Above them, disappearing into the darkness, was a tapered shaft, the passage through which they had descended. The shadows from the torch leapt off its black sides.

Around them was a wide, irregular cylinder of softly translucent walls, striated in hues of sunless green, pale yellow, and mottled white. As the light from the weak flame passed over the walls she could see they were thick and fibrous, damming in the murky liquid of similar color which surrounded their legs and hips. Ropey strands twisted through the glutinous muck.

It seemed clear that once long ago the opening in which they now stood had been a tunnel of a sort, an irregular corridor descending through the vast root. Time and nature had filled in the base of the shaft with thick new growth, a crazily woven system of branchlike strands that crisscrossed the air around them and formed the netlike floor on which they now were balanced. The thick liquid had been displaced with the opening of the doorway, but ebbed and surged slightly, rising back through the network of vines below them.

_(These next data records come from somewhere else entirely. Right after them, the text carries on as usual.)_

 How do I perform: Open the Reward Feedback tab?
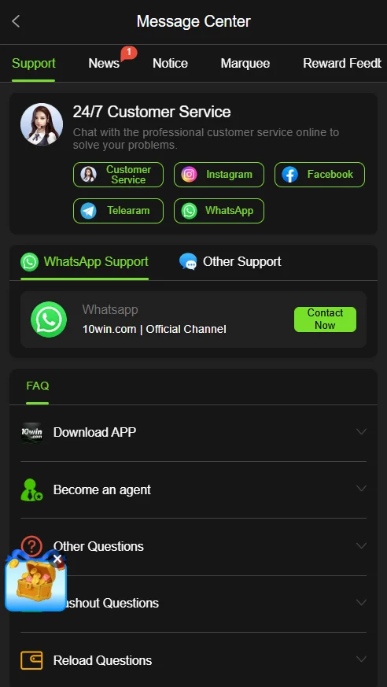342,64
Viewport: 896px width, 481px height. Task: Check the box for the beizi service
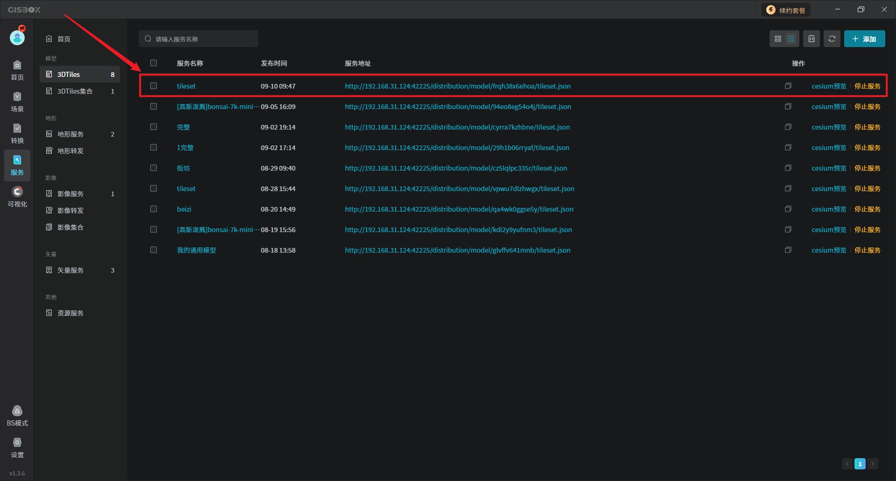[154, 209]
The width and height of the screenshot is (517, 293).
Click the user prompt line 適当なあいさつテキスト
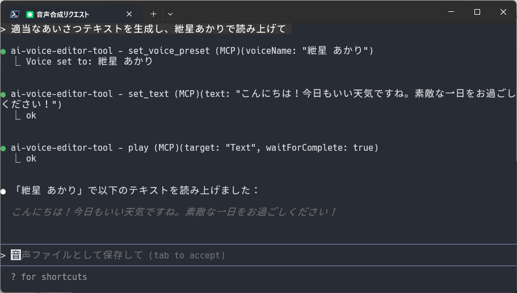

Droplets of water from the dank, vapor-rich air came to rest on her skin, leaving it clammy and cold. Rhapsody looked back up from where they had come. In the torchlight she could see no opening. The walls of the tree trunk were as smooth as if they had never been opened.

She squirmed away from Grunthor—he released her when he saw Achmed nod—reached up, and ran her hands over the smooth wooden surface, looking for the break. There was none.

A knotted fiber close to her hip offered a higher ledge. With great effort she extricated a leg from the gelatinous liquid and brought her foot to rest on the strand. It seemed firm enough to bear her weight, so she felt around for a handhold, then lifted herself out of the fleshy slime.

Her head and shoulders ascended into the shaft, but still she could see no break in the wood of the Tree’s core. Rhapsody’s hands trembled as she ran them frantically over the shaft around and above her. There was no break, no hole, no tunnel in the Tree. The surface was solid as death.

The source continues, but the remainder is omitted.